> [WHAT THIS TASK INVOLVES]:
Down to the final line, print the records below exactly and without pictures.

> [Dataset entries]:

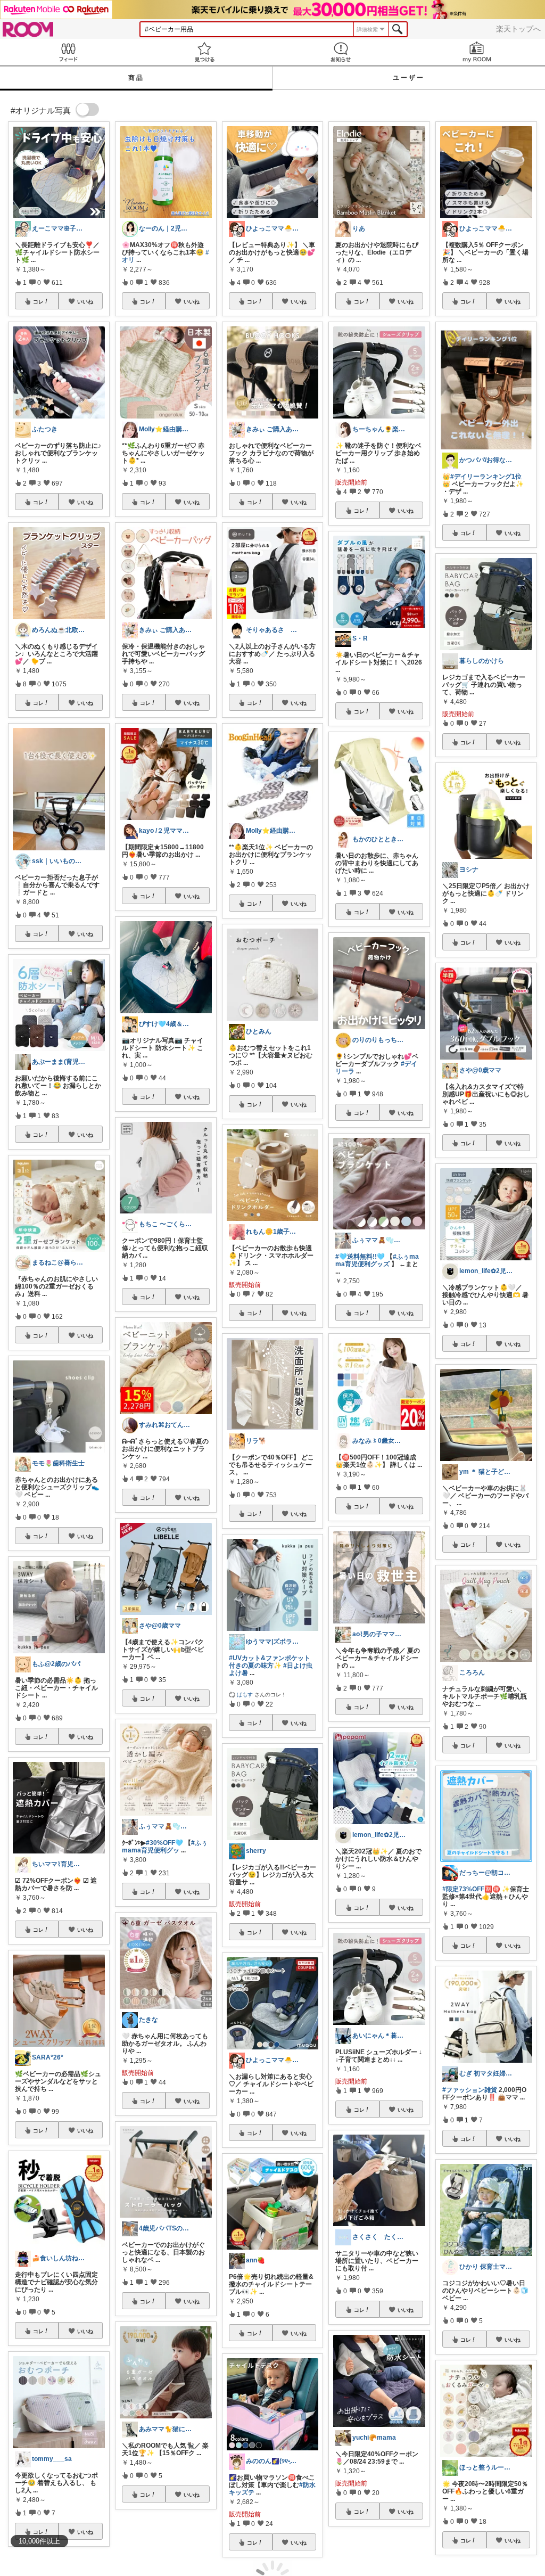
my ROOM (477, 52)
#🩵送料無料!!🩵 (360, 1256)
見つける (204, 52)
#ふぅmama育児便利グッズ (377, 1260)
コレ (38, 301)
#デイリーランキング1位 (486, 476)
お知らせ (340, 52)
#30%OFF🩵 (164, 1843)
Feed (68, 52)
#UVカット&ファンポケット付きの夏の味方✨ (269, 1661)
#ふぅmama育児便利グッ (165, 1846)
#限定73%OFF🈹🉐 (471, 1889)
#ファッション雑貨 (469, 2090)
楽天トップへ (518, 28)
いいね (85, 301)
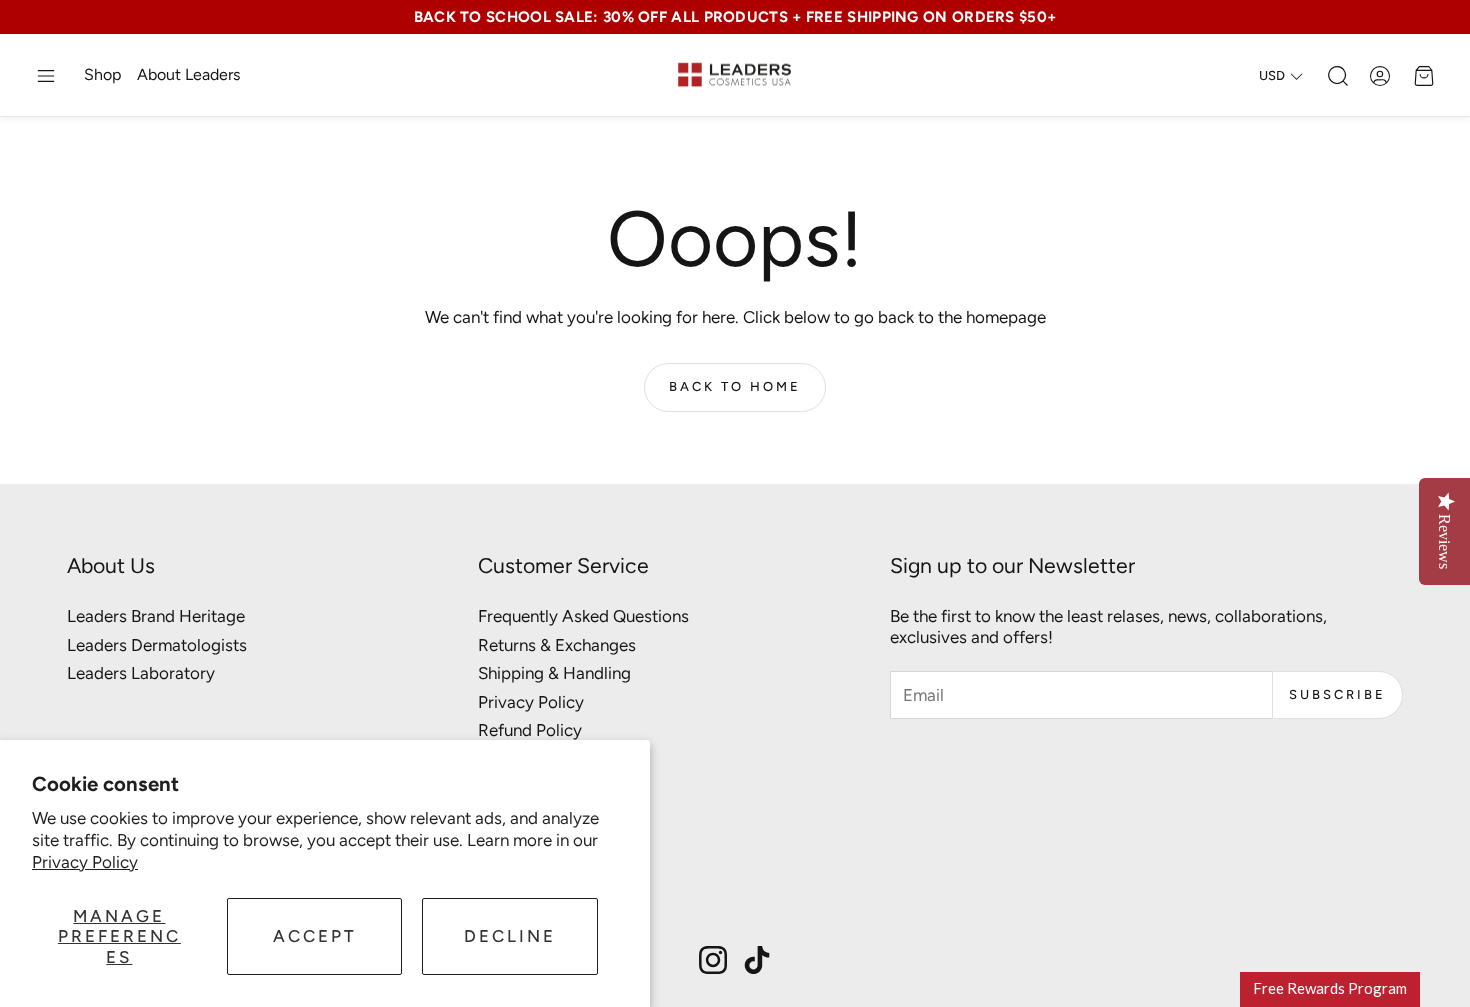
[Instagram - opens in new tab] (713, 960)
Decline (510, 936)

> [TASK RESULT]:
my ROOM (477, 52)
#🩵送料無料!!🩵 (360, 1256)
見つける (204, 52)
#ふぅmama育児便利グッズ (377, 1260)
コレ (38, 301)
#デイリーランキング1位 (486, 476)
お知らせ (340, 52)
#30%OFF🩵 (164, 1843)
Feed (68, 52)
#UVカット&ファンポケット付きの夏の味方✨ (269, 1661)
#ふぅmama育児便利グッ (165, 1846)
#限定73%OFF🈹🉐 (471, 1889)
#ファッション雑貨 (469, 2090)
楽天トップへ (518, 28)
いいね (85, 301)
[Instagram - opens in new tab] (713, 960)
Decline (510, 936)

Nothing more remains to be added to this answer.